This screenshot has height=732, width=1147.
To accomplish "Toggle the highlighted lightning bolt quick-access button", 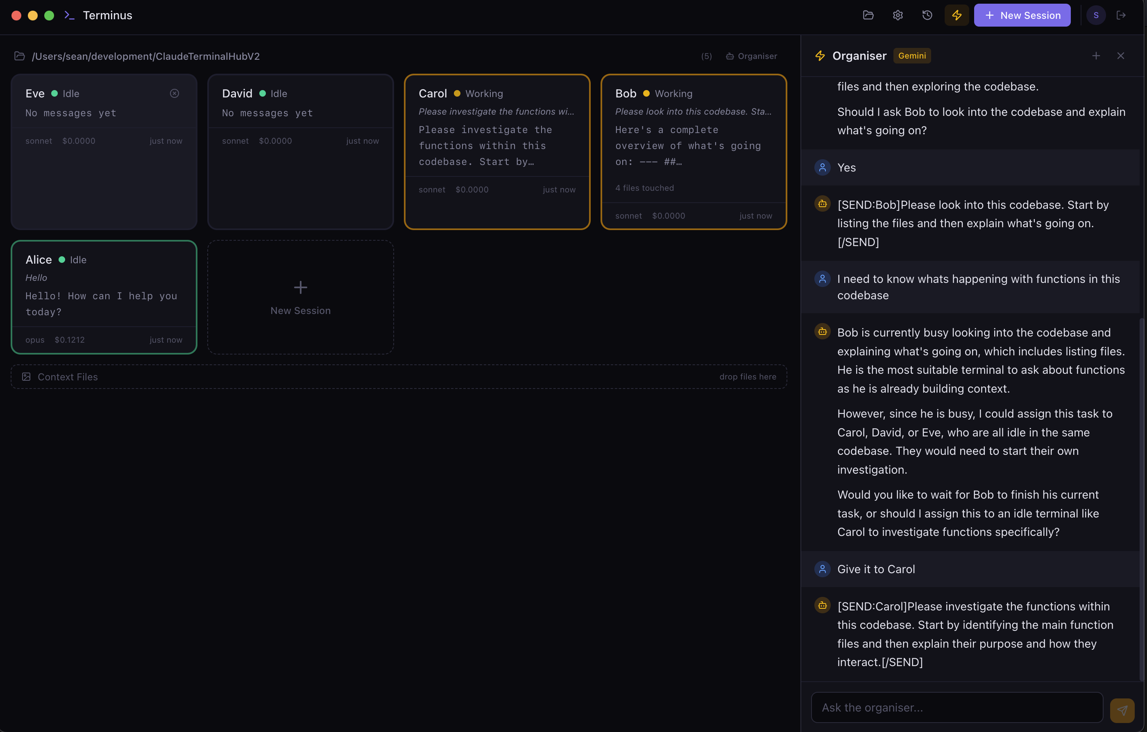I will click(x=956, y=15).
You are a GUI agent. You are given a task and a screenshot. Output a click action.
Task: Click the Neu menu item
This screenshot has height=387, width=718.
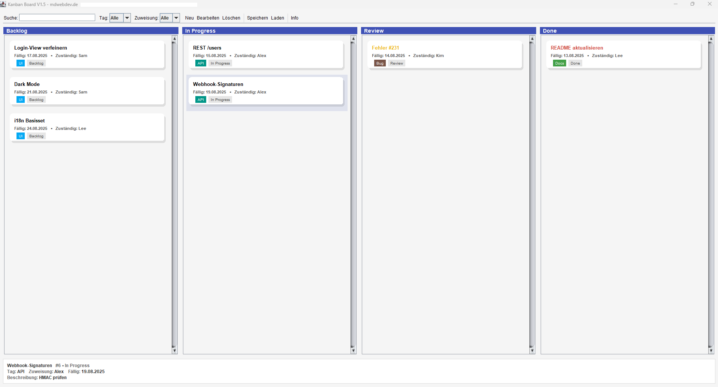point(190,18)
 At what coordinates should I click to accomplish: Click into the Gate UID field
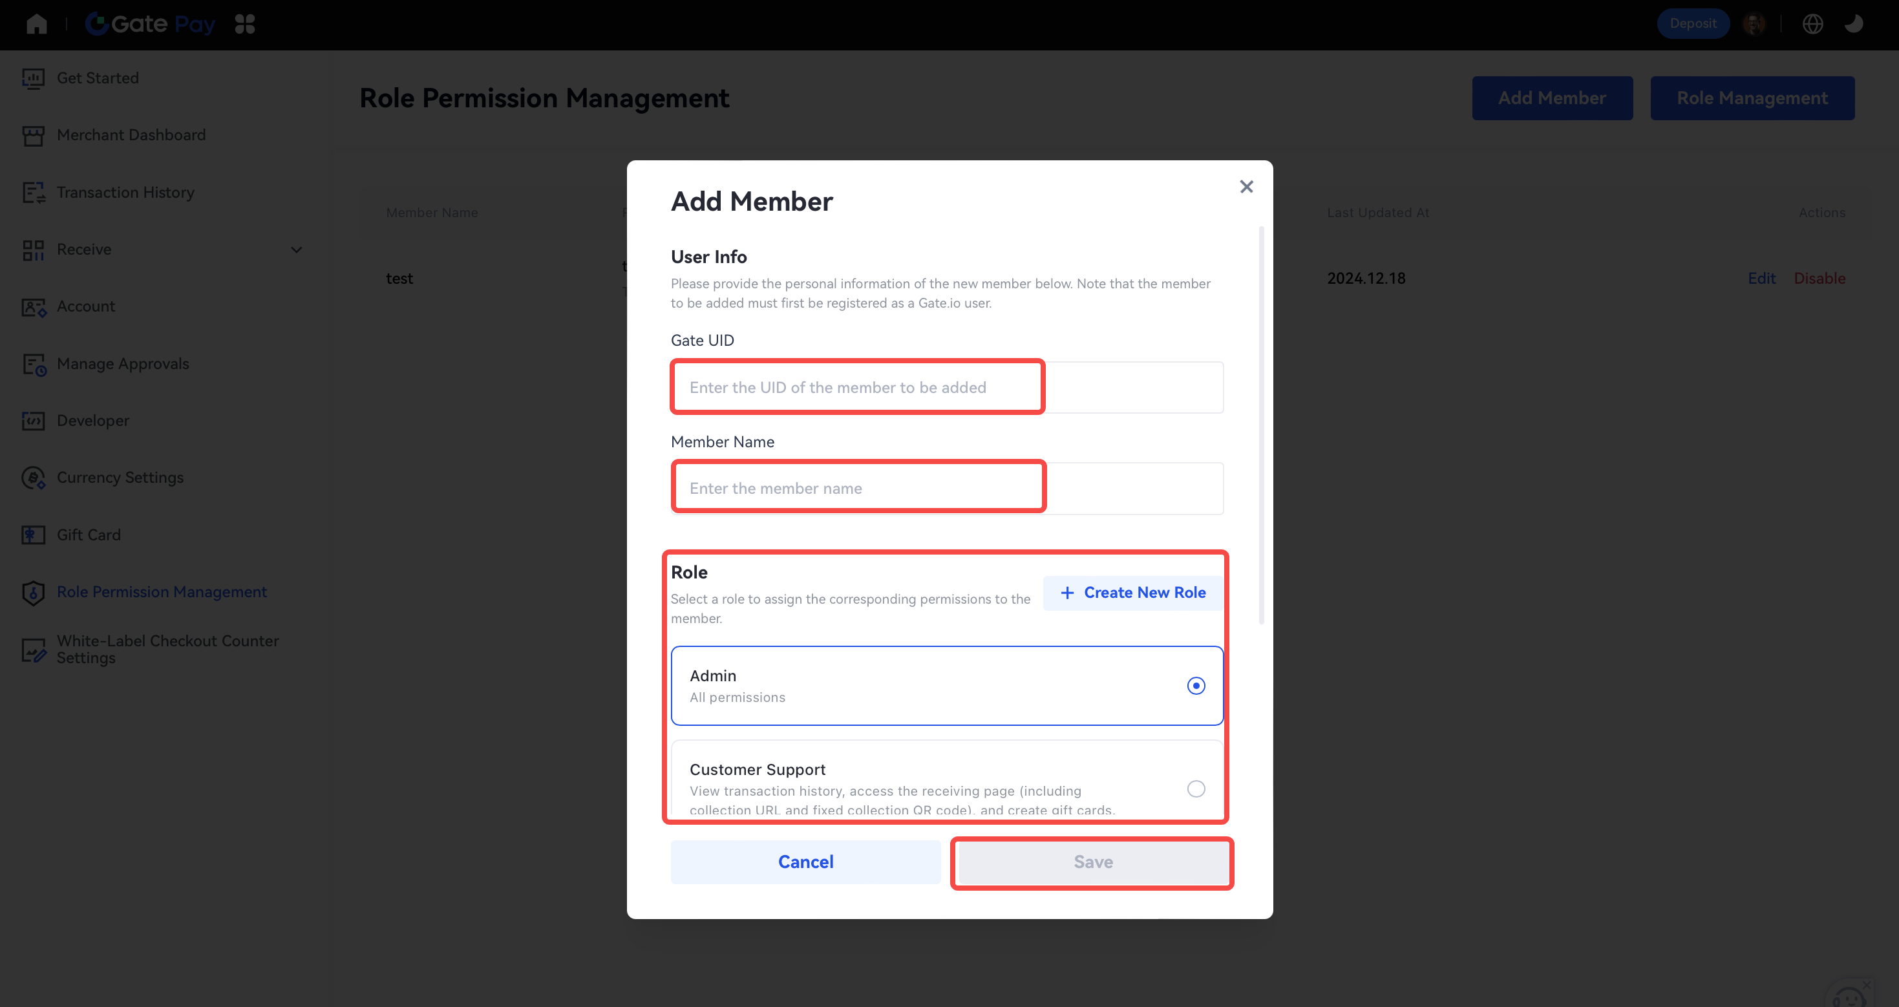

------------------------

▶ _TASK_
What you print must be exactly the lines from the one containing "Task: Click the Neu menu item" through the last line of the material, and no pictures.

▶ _ANSWER SPACE_
Task: Click the Neu menu item
This screenshot has height=387, width=718.
point(190,18)
 At what coordinates should I click to accomplish: Click into the Gate UID field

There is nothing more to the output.